Over the proscenium of the Royal Danish Theatre is the phrase “ei blot til lyst” which means “not just for pleasure”. Meow Meow’s shows, theatrical dreamscapes that are confronting and challenging, embrace this motto wholeheartedly. Theatre being a place to critique assumptions and classic narratives is at the centre of her “Hans Christian Anderson tortures little girls” trilogy: 2011’s The Little Match Girl, 2016’s The Little Mermaid and now in 2025’s The Red Shoes.

What I love about Meow Meow’s work is that though the works are dark, she doesn’t want to leave the audience without hope at the end. Reckoning with these old tales isn’t necessarily about discarding them, either. It’s about how we can read The Red Shoes now and find meaning in it that’s different than what Anderson intended. And she literalises this through arguments with the author and discussions with the audience, that are hilarious and generous and fully exposing to Meow Meow as a creative person.

One of the strongest threads through this show, in particular, is the question of how we are able to continue to make work and enjoy theatre while the world seems to be crumbling down around us.
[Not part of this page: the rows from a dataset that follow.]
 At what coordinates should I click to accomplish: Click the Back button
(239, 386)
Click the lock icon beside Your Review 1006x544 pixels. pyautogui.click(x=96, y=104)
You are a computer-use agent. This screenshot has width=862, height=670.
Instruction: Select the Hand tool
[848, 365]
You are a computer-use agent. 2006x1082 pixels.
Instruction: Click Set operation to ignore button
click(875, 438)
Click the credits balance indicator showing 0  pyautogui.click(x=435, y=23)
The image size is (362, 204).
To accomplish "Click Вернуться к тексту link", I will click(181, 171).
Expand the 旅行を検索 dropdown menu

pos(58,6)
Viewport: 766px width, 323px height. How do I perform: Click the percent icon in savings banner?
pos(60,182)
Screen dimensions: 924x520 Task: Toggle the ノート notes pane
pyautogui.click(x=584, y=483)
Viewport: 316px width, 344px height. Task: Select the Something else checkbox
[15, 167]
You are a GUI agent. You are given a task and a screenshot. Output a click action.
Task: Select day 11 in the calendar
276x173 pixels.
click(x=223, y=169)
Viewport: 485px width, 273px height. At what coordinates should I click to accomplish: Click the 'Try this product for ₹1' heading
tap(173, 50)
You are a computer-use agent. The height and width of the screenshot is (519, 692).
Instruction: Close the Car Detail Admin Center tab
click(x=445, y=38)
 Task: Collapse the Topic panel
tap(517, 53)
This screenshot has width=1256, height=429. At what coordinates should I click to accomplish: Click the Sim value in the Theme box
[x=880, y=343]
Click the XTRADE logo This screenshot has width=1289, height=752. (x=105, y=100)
How, indeed, does cabaret continue to be made and sung under creeping authoritarianism across the world.

Meow Meow and director Kate Champion have created a rich, captivating and electrifying work that delves into the creative mind, picks apart a story we’re familiar with and finds ways to sing about the world that is both unsettling and uplifting. The onstage band opens the show with a choreographed dance of upright pianos, after which one of them drags Meow Meow out from backstage. “Round and Round” and “Why Why Why” sets the scene for a theatremaker and world-renowned chanteuse wrestling with the current era and her own creative struggles.

Dann Barber’s gorgeous set and costume design puts the performers inside an aged theatre, the musicians looking as if they have been pulled through time to be here. On one edge of the stage is a pile of junk, a fridge, several televisions. Meow Meow explains this is her mind at work and at one stage, an idea that is not fully-formed emerges from the fridge (Kane Breen) and slowly she shapes this figure into a fully-fleshed out part of the show.

Breen, an operatic tenor, goes through an extraordinary transformation on stage and once whole, we get to hear him sing so beautifully. But his work as an unformed fleshy mess is truly stunning; melting and rolling around in front of our eyes. The band (Mark Jones, Dan Witton and musical director/sound designer Jethro Woodward) are excellent supporting players, as well as being expert musicians.

Meow Meow takes us by the hand (sometimes pinching purses and mobility aids along the way) to deconstruct The Red Shoes, a story she has most difficulty with because Anderson makes dance a punishment, when she sees dance as so freeing. She delivers an incredible vocal performance throughout, delivering renditions of an eclectic array of songs like Fiona Apple’s “Not About Love” and Feist’s “A Commotion”, alongside standards like “You Are My Destiny” and “You Always Hurt the One You Love”.

I’ve seen Meow Meow (and her alter ego, Melissa Madden Gray) a lot over the years, but after each time I see her, I feel like we don’t see her enough. She works the world over, because her shows are so universal, especially these ones where she slowly pulls apart works that we have known since childhood. It’s a spiritual experience, watching Meow Meow sing and dance and argue with Hans Christian Anderson.

Meow Meow’s The Red Shoes is a hell of a way for Malthouse to close out their 2025 season. Don’t miss it.